Everyone has their own life hacks that get them through the day. Whether it’s a Trello board, meeting chunking, or a particular way of taking notes. And “growing up” in your career is all about figuring out the hacks that work best for you, then doing them consistently to keep yourself moving quickly in and out of one business context into the next. None of this is earth-shattering stuff, but after a year and a half of being stuck in my own vacuum and self-orbit, it was kind of nice to see how someone else approached this. A couple of things I learned from Matt included: If you know you’re going to need to email the notes from the meeting to someone else, start typing those notes in an email compose window so you can send it off without a second thought. Also, it’s a good thing to ask for 3–5 minutes at the end of one meeting to make sure you go in prepared for the next one.
- Hearing someone else tell the company story helps you enhance your own.
This was the beauty of working on the sales floor. You take sales calls right next to other sales reps in the middle of their own pitches. This helps you pick up on snippets of the pitch or latch onto the way someone else explains a certain product concept and you build that into your own approach. Over time, your own version of the story becomes a collage of bits and pieces you’ve taken from everyone else and optimized for your own “best version.” While I’ve certainly gotten good at speaking to what our company does, it was incredibly helpful just to overhear it from someone else, a few different ways, to totally different audiences than I usually interact with on my day. I came away with a couple of different perspectives to try on for my next “at bat.”
- Coworking builds connection.
No matter how efficient and effective your Zoom meetings have become, there’s no replacing the feeling of energy you get when you work in the same place alongside someone else. Even if you aren’t in each other’s meetings. Even if you’re just doing your own thing while they are doing their own thing. There’s a feeling of connection and meaning you can only get when you share a space in real life. In my time working out of a coworking space 4–5 days a week, I can’t tell you how nice it’s been just to be able to say, “See you tomorrow” to a couple of other regulars. To know someone else out there is working on the same things as you, working toward the same objectives, is just a really good feeling. It might be intangible, but that doesn’t make it any less powerful.
Why we need to co-work with our coworkers
When I worked at Stack Overflow, I was rarely in any meetings directly with anyone on our engineering team, but I nearly always knew what was on their minds, what they were working on, and what was keeping them up at night. How? The ping pong table.
The fact is: I’m terrible at ping pong and rarely even played. But I participated in ping pong games nearly every day just for a chance to interact with this part of the business. From my desk, I’d listen for the distinct tap-tap-tap of the ball against the table for a signal that it was break time. Then, I’d dart in that direction, prop myself up on the pillows along the windowsill next to the ping pong table and watch the game…and listen to the chatter. All this time, throughout these 18 months of COVID-era working, I’ve been wondering: Where’s the ping pong table? How do I get that same fringe benefit of just paying attention?

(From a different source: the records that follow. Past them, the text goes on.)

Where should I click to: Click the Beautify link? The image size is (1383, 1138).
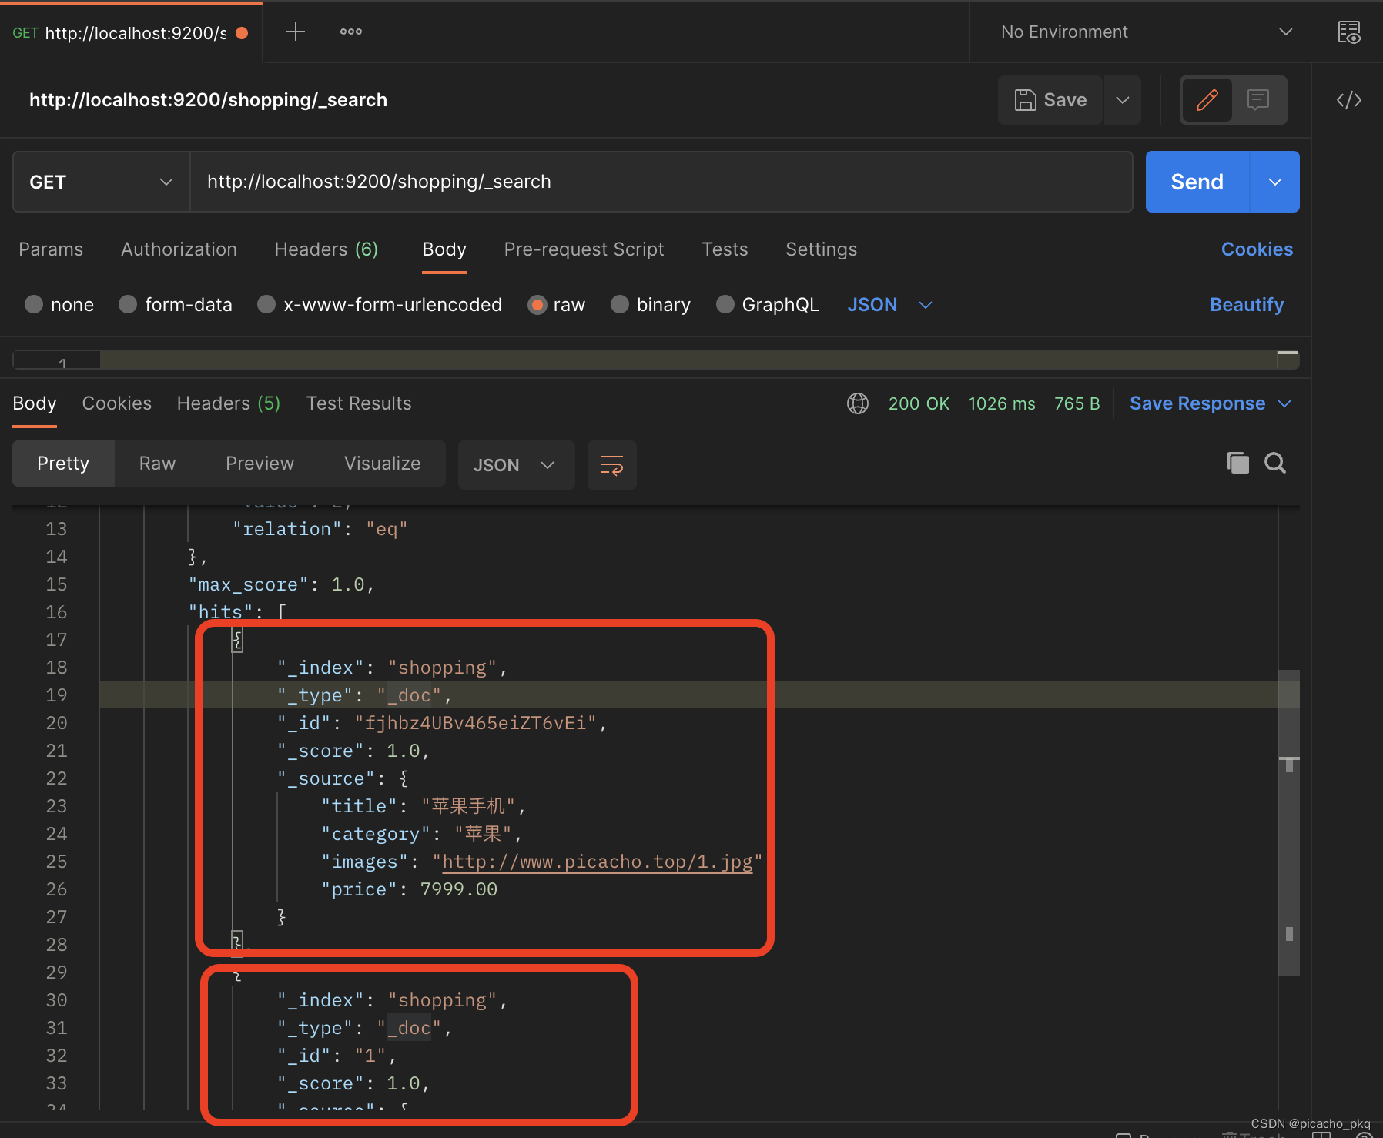coord(1246,305)
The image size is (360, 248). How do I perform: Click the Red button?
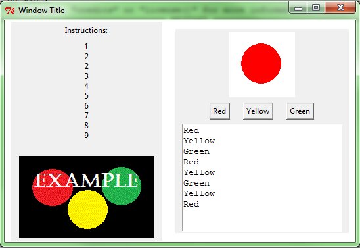pos(219,111)
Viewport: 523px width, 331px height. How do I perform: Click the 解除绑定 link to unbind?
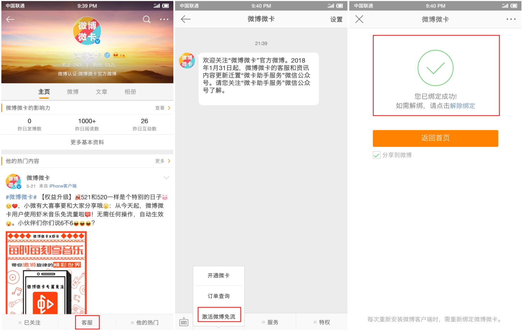[x=463, y=105]
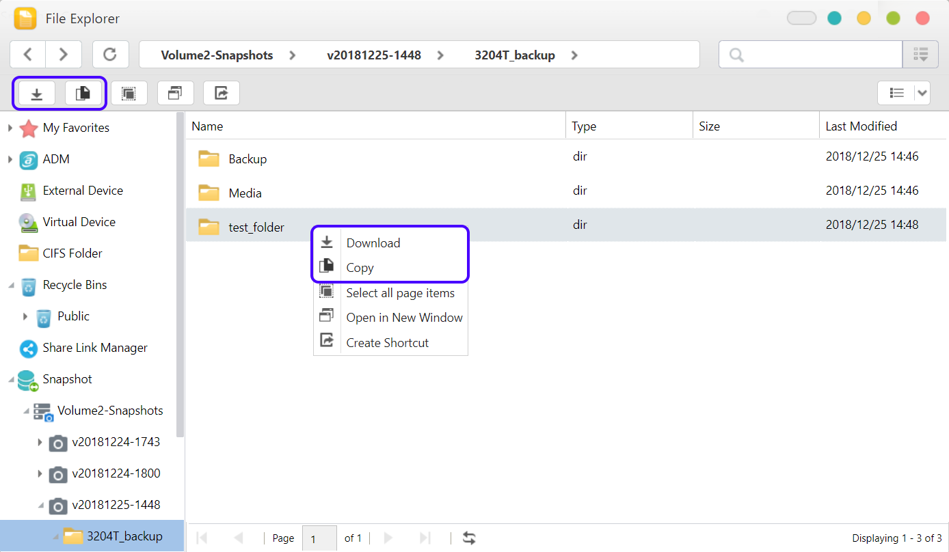Click the Download toolbar icon
This screenshot has width=949, height=552.
pos(37,93)
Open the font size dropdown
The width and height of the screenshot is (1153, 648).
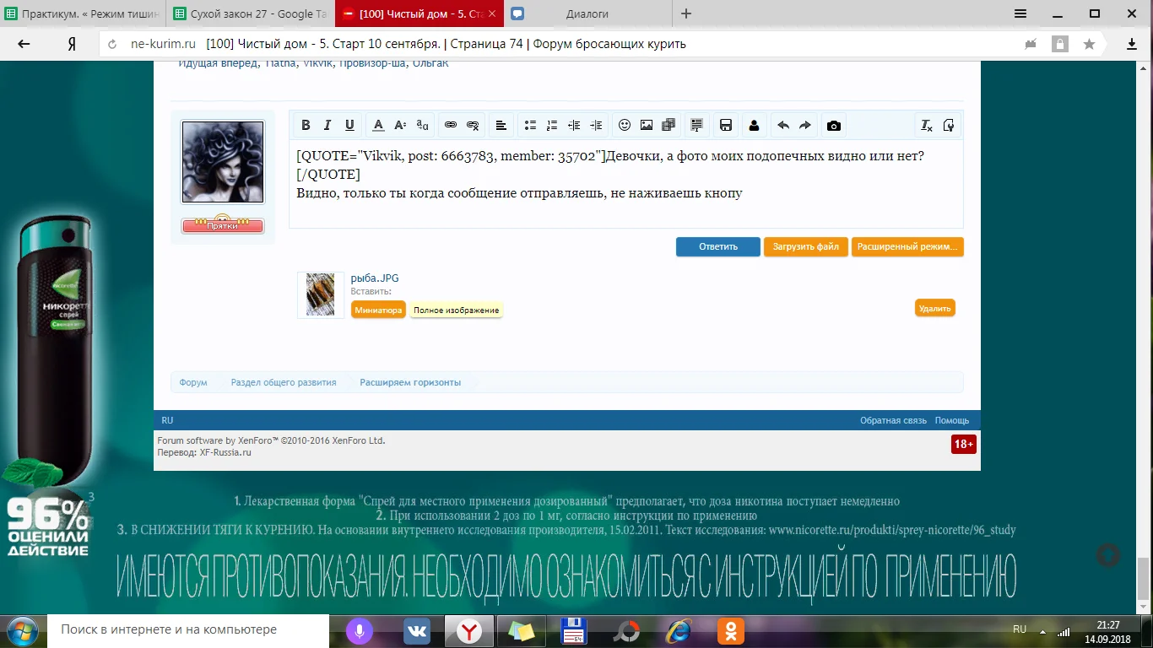(400, 126)
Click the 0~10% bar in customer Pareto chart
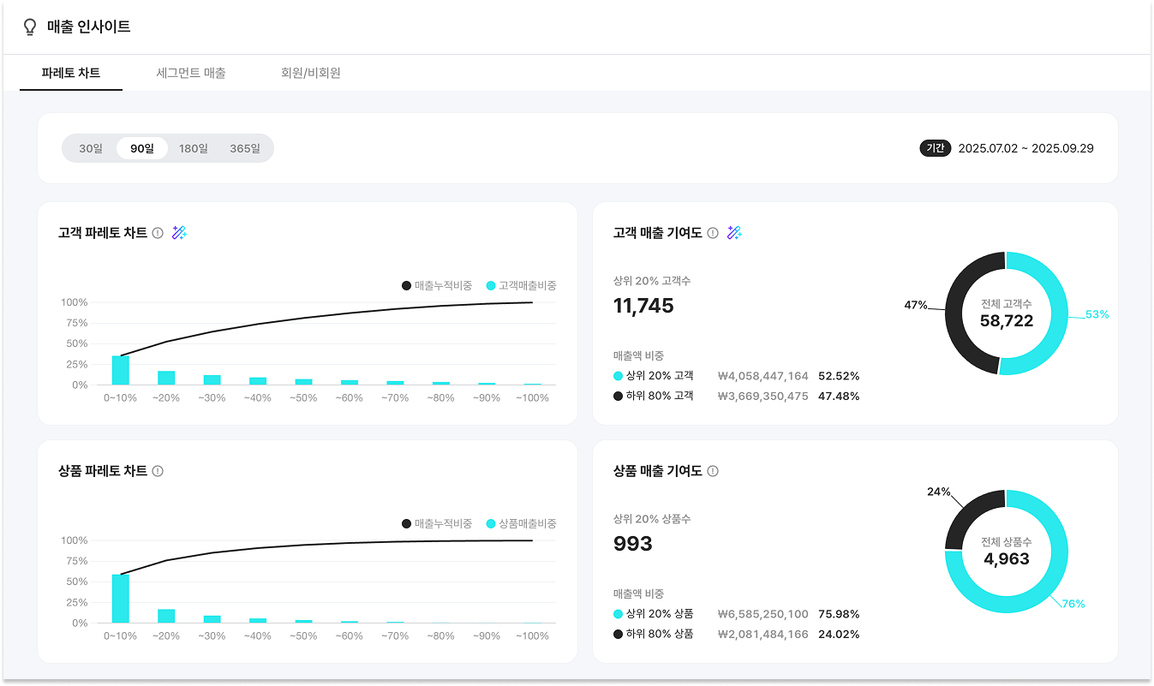Image resolution: width=1154 pixels, height=686 pixels. coord(121,371)
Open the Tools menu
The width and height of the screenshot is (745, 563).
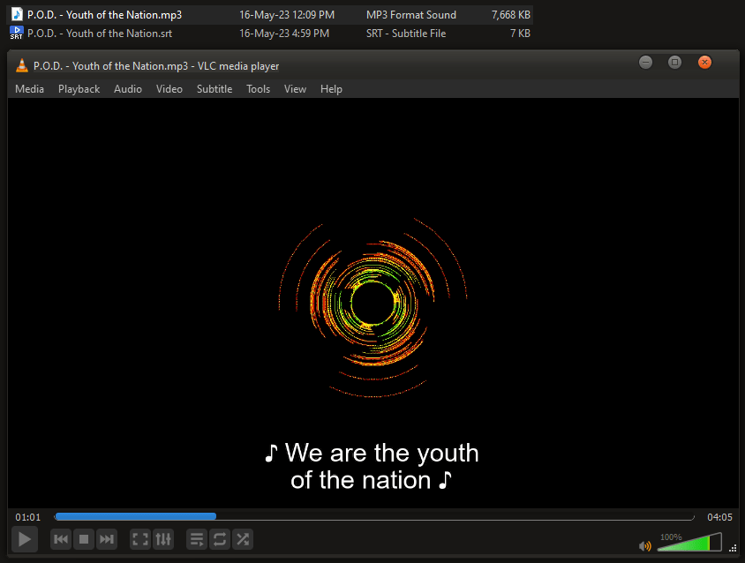(x=258, y=88)
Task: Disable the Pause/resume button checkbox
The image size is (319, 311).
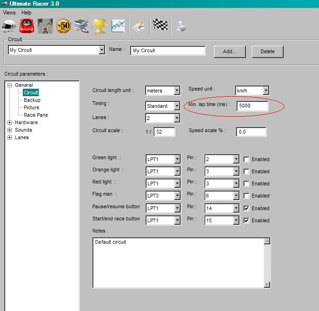Action: click(x=247, y=208)
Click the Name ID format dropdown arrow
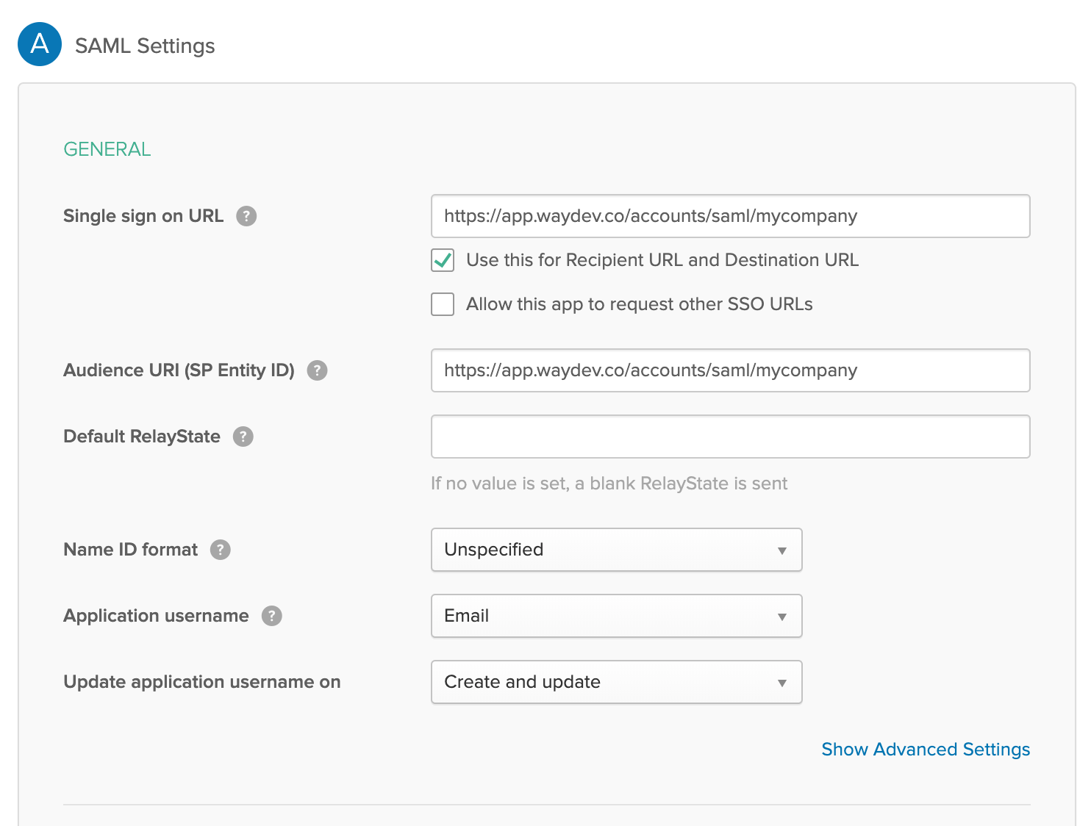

One of the biggest benefits of the COVID era style of work has been the increased accessibility of everyone, all the time, all over the world. In many ways, the universality of Zoom and video conferencing has made it easier than ever to get in touch, to work from anywhere, and to access anyone. But I think we’re just scratching the surface about what it means to feel the heartbeat of a business in a world where we rarely convene in person, and how we help people internalize real priorities in the absence of context clues we’d grown to rely on from every prior job.
Co-working with colleagues — even in a one-on-one capacity — might be one way that we get there. I plan to do this even more.